QUOTED PASSAGE>
[Start of section]

This year has offered businesses a mixed bag of tax-related changes, with an across the board 10 percent tax rate decrease for individuals and businesses, coupled with some small tax-law tweaks and U.S. Internal Revenue Service (IRS) taxpayer support updates. With tight margins and large tax bills a common theme for many building service contractors, it would behoove owners and executives to look into the latest ways they may benefit from the IRS’ attempts at becoming a friendlier government agency.

Increased threshold for payroll deposits
All employers must make payroll deposits on a weekly, semi-weekly or monthly basis, then pay monthly payroll tax installment. For years, if those deposits accumulated a payroll tax of $500 or less then businesses could wait to pay that tax amount when filing their quarterly returns. The IRS increased that threshold to $1,000 not long ago, which still only affected the smallest of businesses. But now, the payroll tax threshold has risen to $25,000, which can help many more contractors.

But BSCs should be careful to determine ahead of time if they will indeed be under the new $25,000 threshold, warns Cindy Hockenbery, information coordinator for the National Association of Tax Professional (NATP). If a company’s payroll taxes go over that limit, then they will be penalized for not paying their monthly deposit.

[End of section]

Dataset excerpts:
[Start of section]

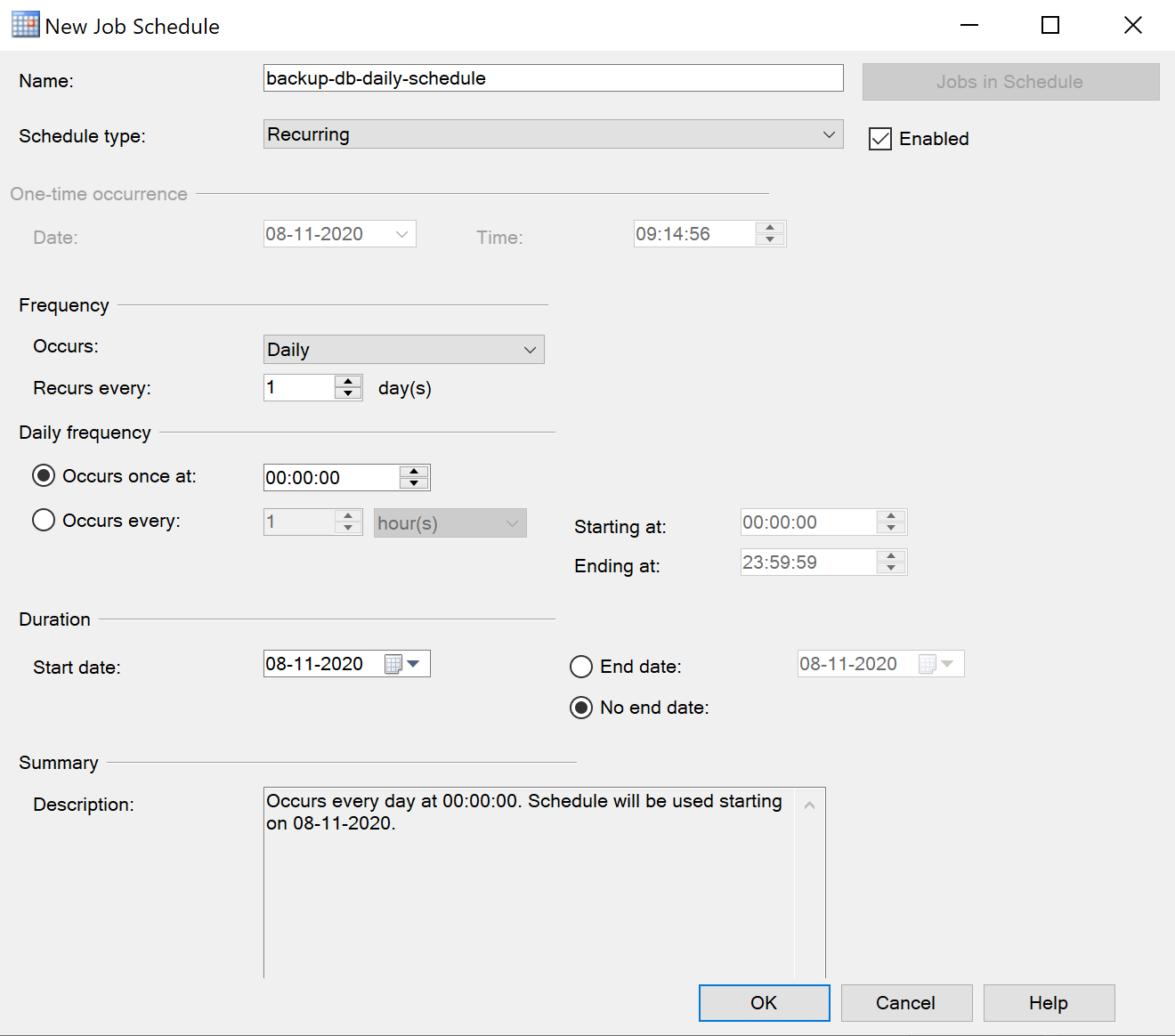Image resolution: width=1175 pixels, height=1036 pixels.
Task: Click the window icon in title bar
Action: click(25, 25)
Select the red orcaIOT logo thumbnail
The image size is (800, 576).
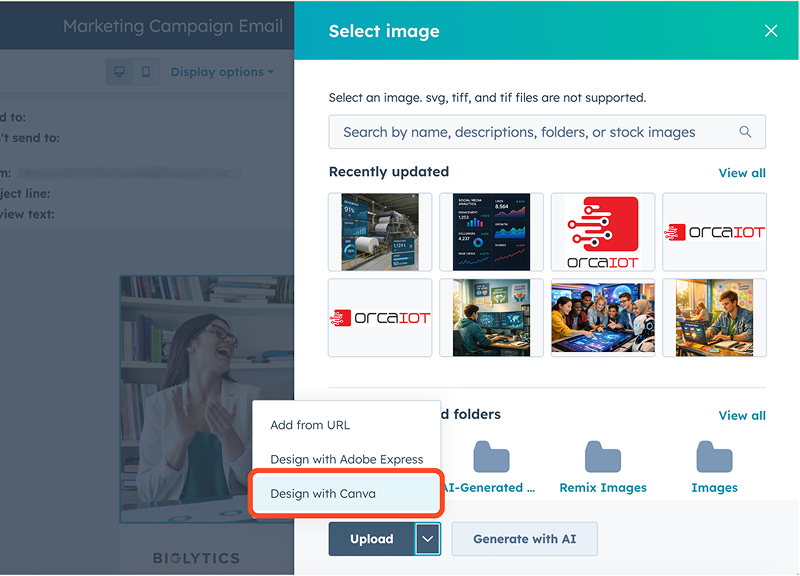coord(603,232)
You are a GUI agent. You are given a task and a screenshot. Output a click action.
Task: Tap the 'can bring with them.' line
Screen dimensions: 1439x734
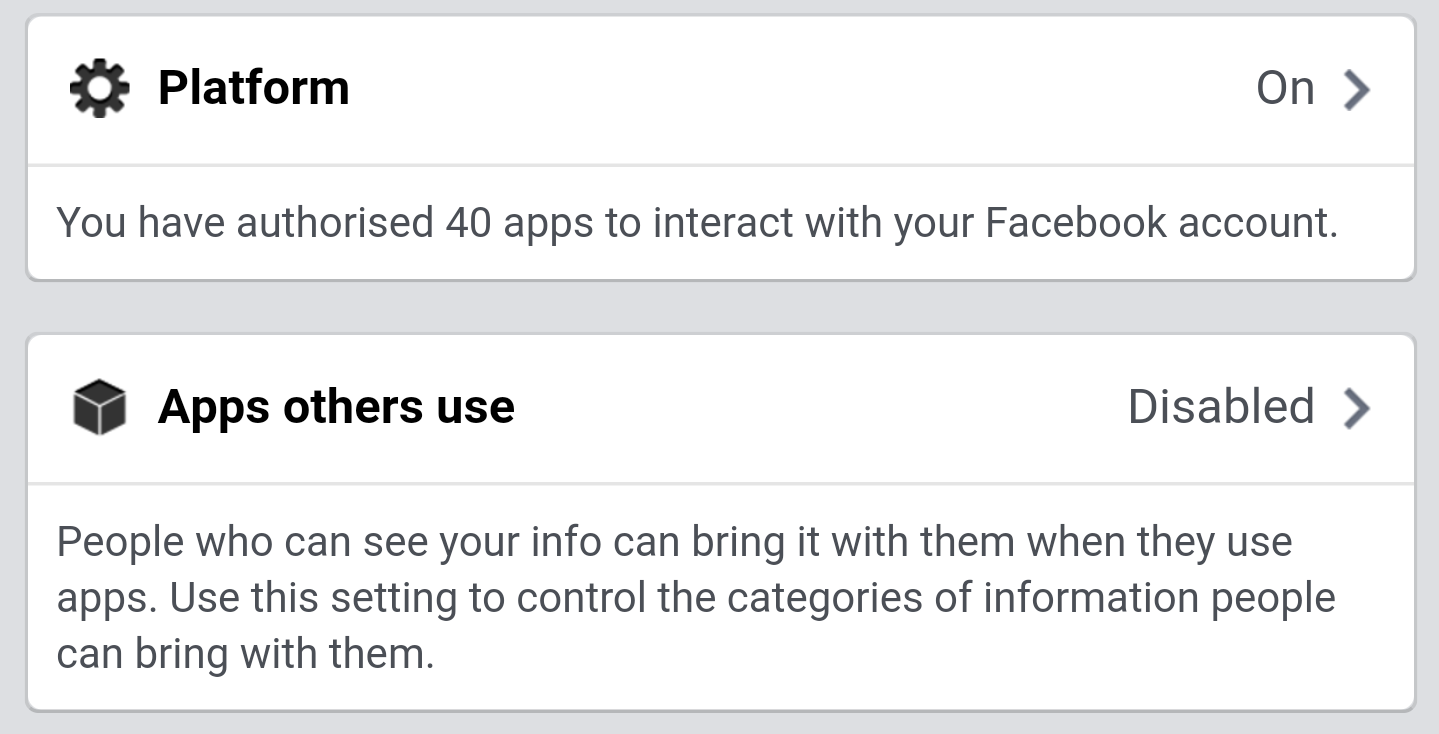(246, 655)
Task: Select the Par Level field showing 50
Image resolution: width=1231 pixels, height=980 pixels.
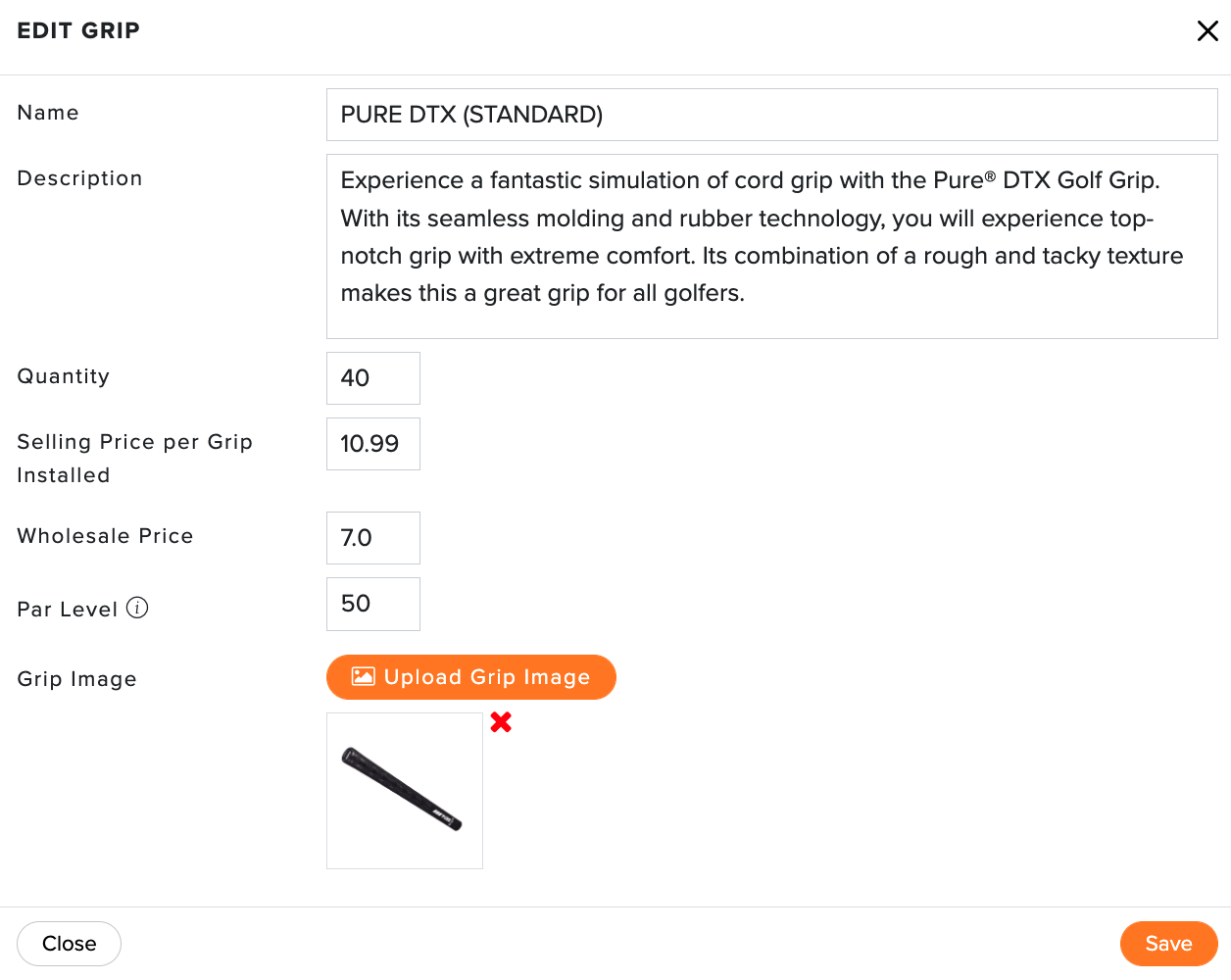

[End of section]

REQUIRED ACTION> Please state the new payroll tax threshold given in the passage on business tax changes.

TASK OUTPUT> $25,000